Nicola Marter is a psychic, she can touch an object and see into its past, but she does everything she can to ignore her gift and live a normal life. However, a woman brings a small wooden bird to the art gallery where Nicola works, trying to sell it. She claims that it belonged to Russia's Empress Catherine, but has no proof. Nicola can sense that the woman is telling the truth, but needs help proving it. She teams up with Rob McMorran, a former love interest, whose psychic abilities exceed her own. As they travel through Europe into Russia, they see into the past, and find the history of this bird, following a young girl named Anna as she navigates the years following the Jacobites attempted revolution.
I am such a sucker for the dual timeline set up in books. I love it; I can't get enough of it. Normally I end up disappointed because one story line is more interesting than the other, but in the case I was engaged by both the modern and historical lines.
Nicola is this super driven women who's basically trying to repress a part of herself to fit in. Is it frustrating at times? Of course it is, but that didn't stop me from empathizing with her. She was trying to do the right thing and she grows over the course of the novel. I have to say, the best part of the modern story line was the love interest. Rob is one of those perfect men you can only ever find in a novel. He's a small, coastal town police officer. He's confident with who he is. He cares deeply for Nicola despite their history and her embarrassment over their psychic abilities. He drops everything to help her and he just sounds really handsome on top of it all. He's kind and patient and helps when he can. It's things like that that make me jealous of fictional characters sometimes.

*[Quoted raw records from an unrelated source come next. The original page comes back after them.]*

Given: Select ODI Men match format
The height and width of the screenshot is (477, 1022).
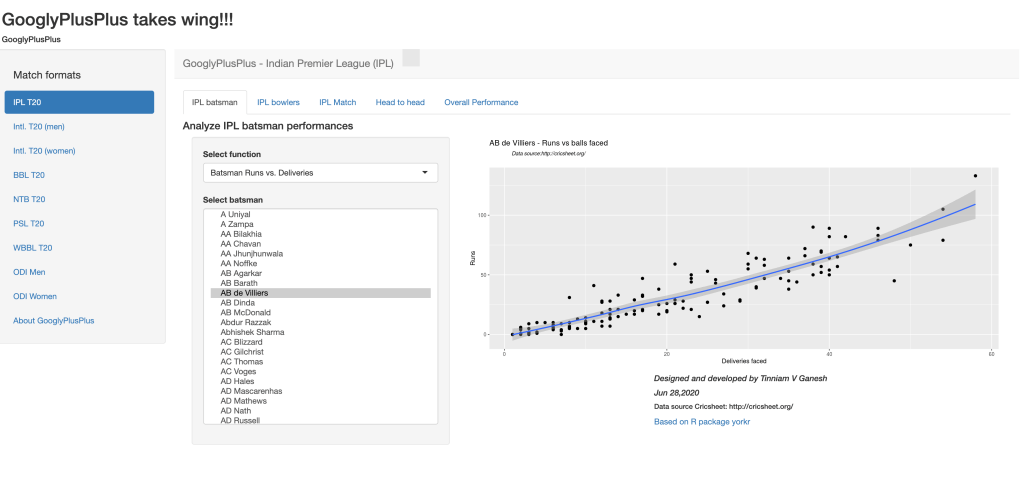Looking at the screenshot, I should pyautogui.click(x=29, y=272).

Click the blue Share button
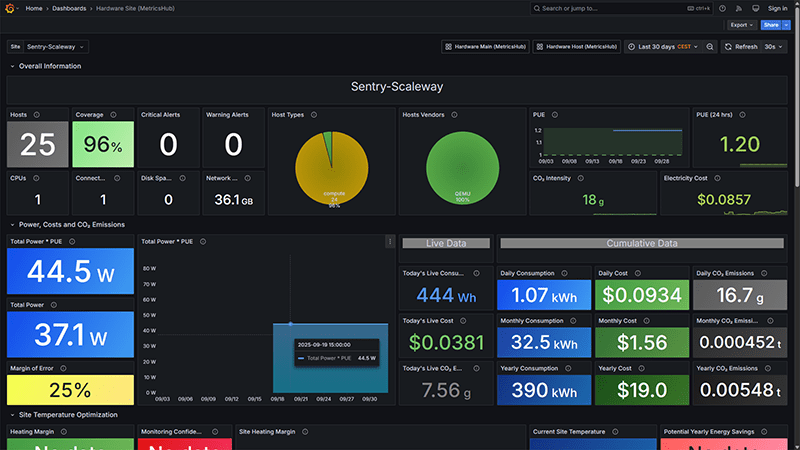769,25
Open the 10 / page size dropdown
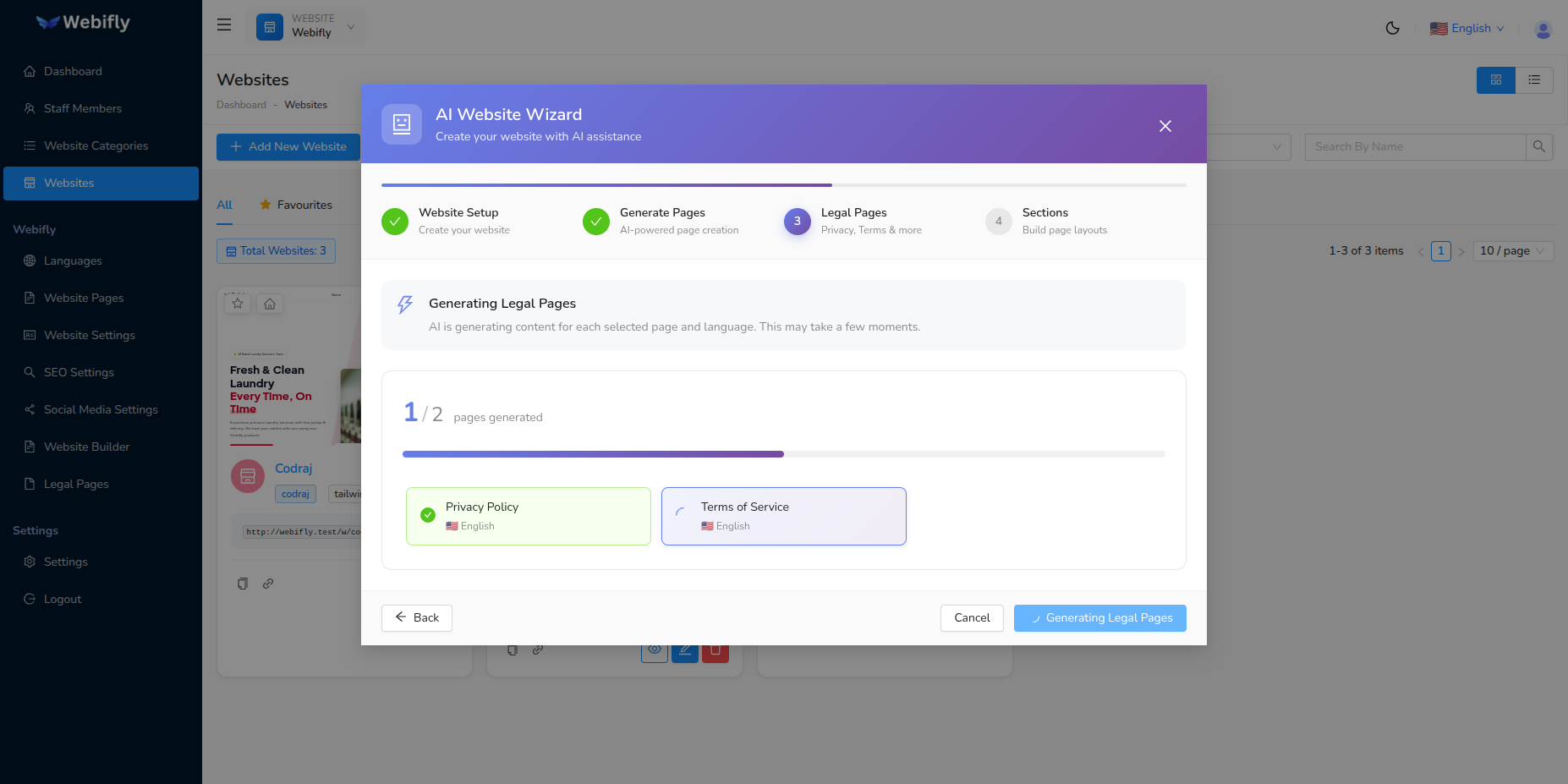1568x784 pixels. tap(1512, 251)
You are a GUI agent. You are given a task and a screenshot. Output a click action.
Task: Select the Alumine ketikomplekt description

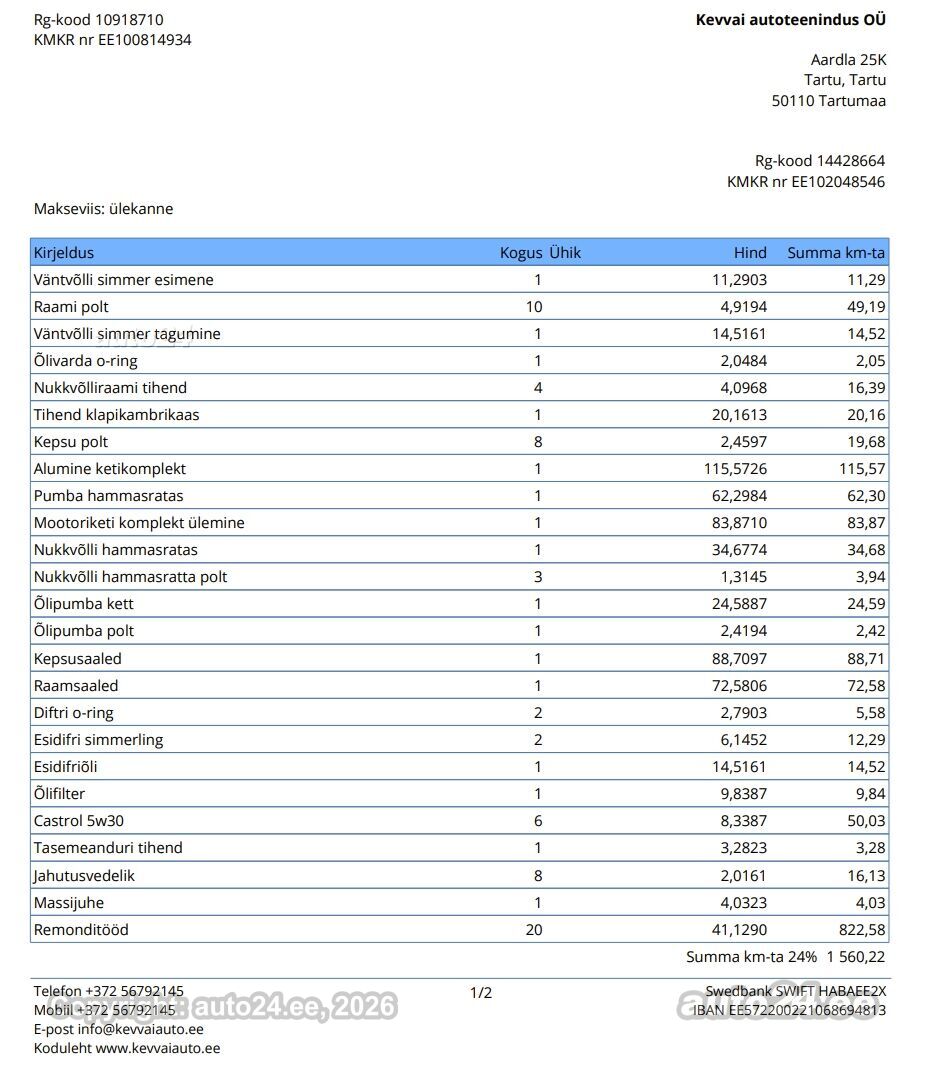pos(110,469)
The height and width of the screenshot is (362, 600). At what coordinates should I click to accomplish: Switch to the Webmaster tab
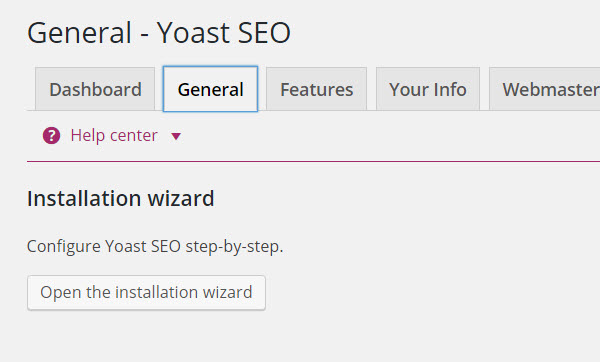545,89
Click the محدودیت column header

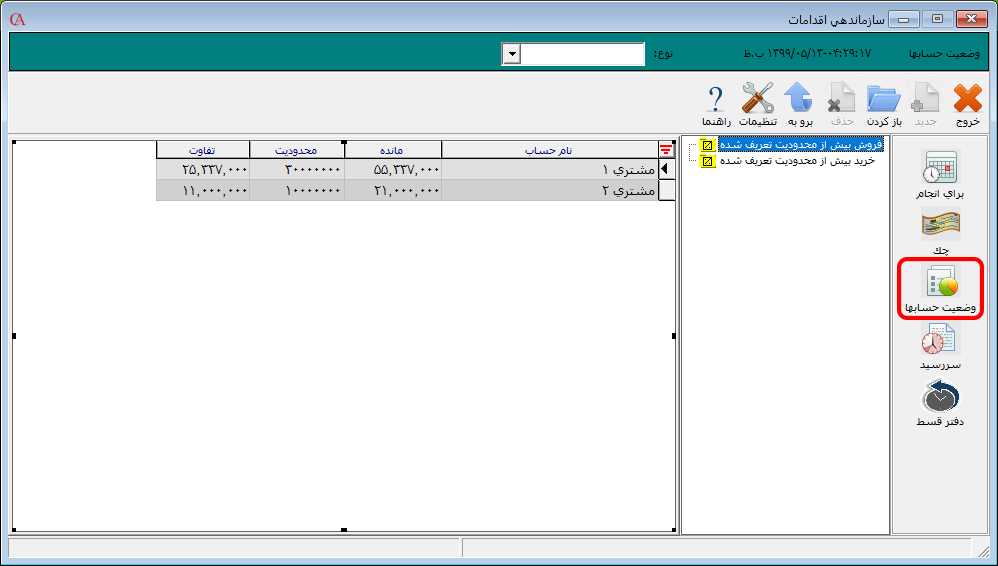coord(296,150)

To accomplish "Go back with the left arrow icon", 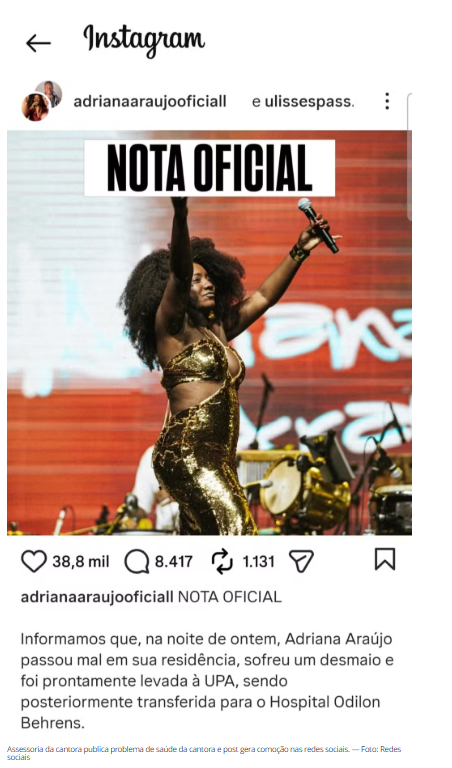I will click(x=38, y=44).
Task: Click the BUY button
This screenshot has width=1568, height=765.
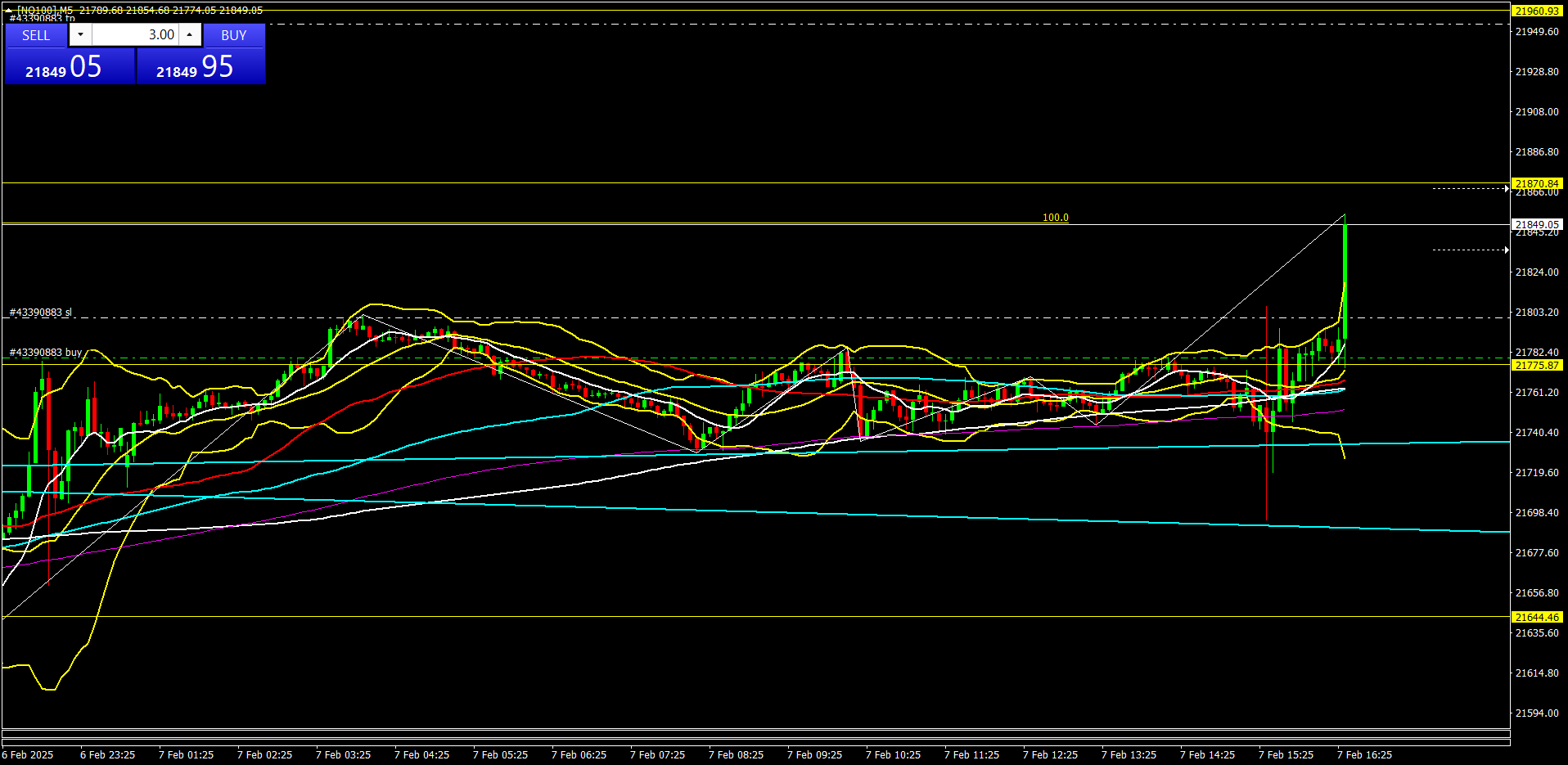Action: pyautogui.click(x=234, y=35)
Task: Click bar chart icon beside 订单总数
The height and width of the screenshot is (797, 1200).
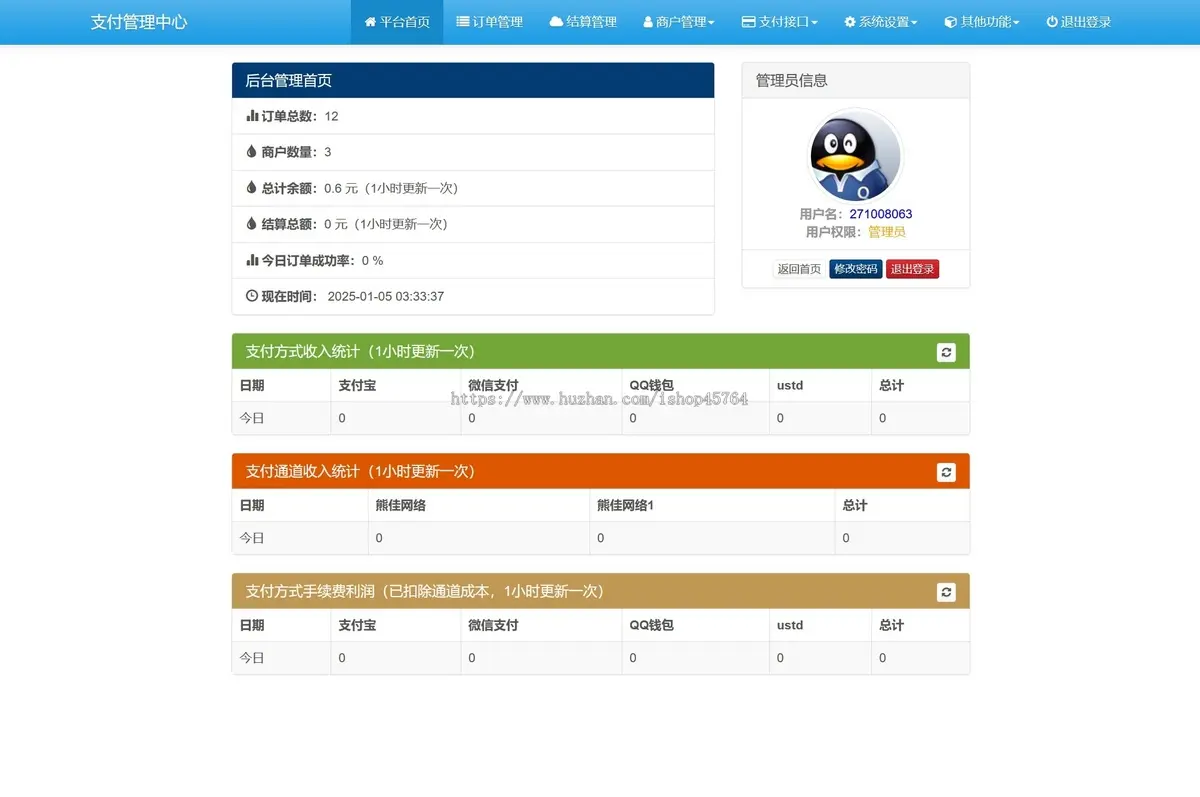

The historical story line was kind of heartbreaking. Anna was a small child during the Jacobite revolution. Her father disappeared and her mother sent her to live with the neighbours for her own safety. She was raised as one of the neighbour's own children that is until she has to leave the only family she's known, again for her own safety. She travels through France and Belgium, trying to escape those that would capture her to get to her family due to their involvement in the revolution. Anna's story is at times heartbreaking, but she never gives up hope. She's such an inspirational female character. I have no idea how realistic it is; this time period was not my area of focus in school, but I was so engaged with Anna's story that I didn't care. Of course, she has a love interest too, but I was less interested in that than I was in Anna. With or without a male character supporting her she was a completely engaging character. Can I just say I love seeing that in a novel.
As with all of Kearsley's novels, you need to be able to suspend your disbelief. There's always a touch of paranormal which I love, but I know some people have a hard time with it. I don't think it overwhelms the story as the characters are so well drawn that it never becomes a distraction. Kearsly is so talented at making history come to life. After putting down The Firebird I found myself wanting to know more about this period in time which has to be one of the best things any type of historical fiction can do. I have nothing but praise for The Firebird and would encourage anybody interested in historical fiction or the paranormal to read it.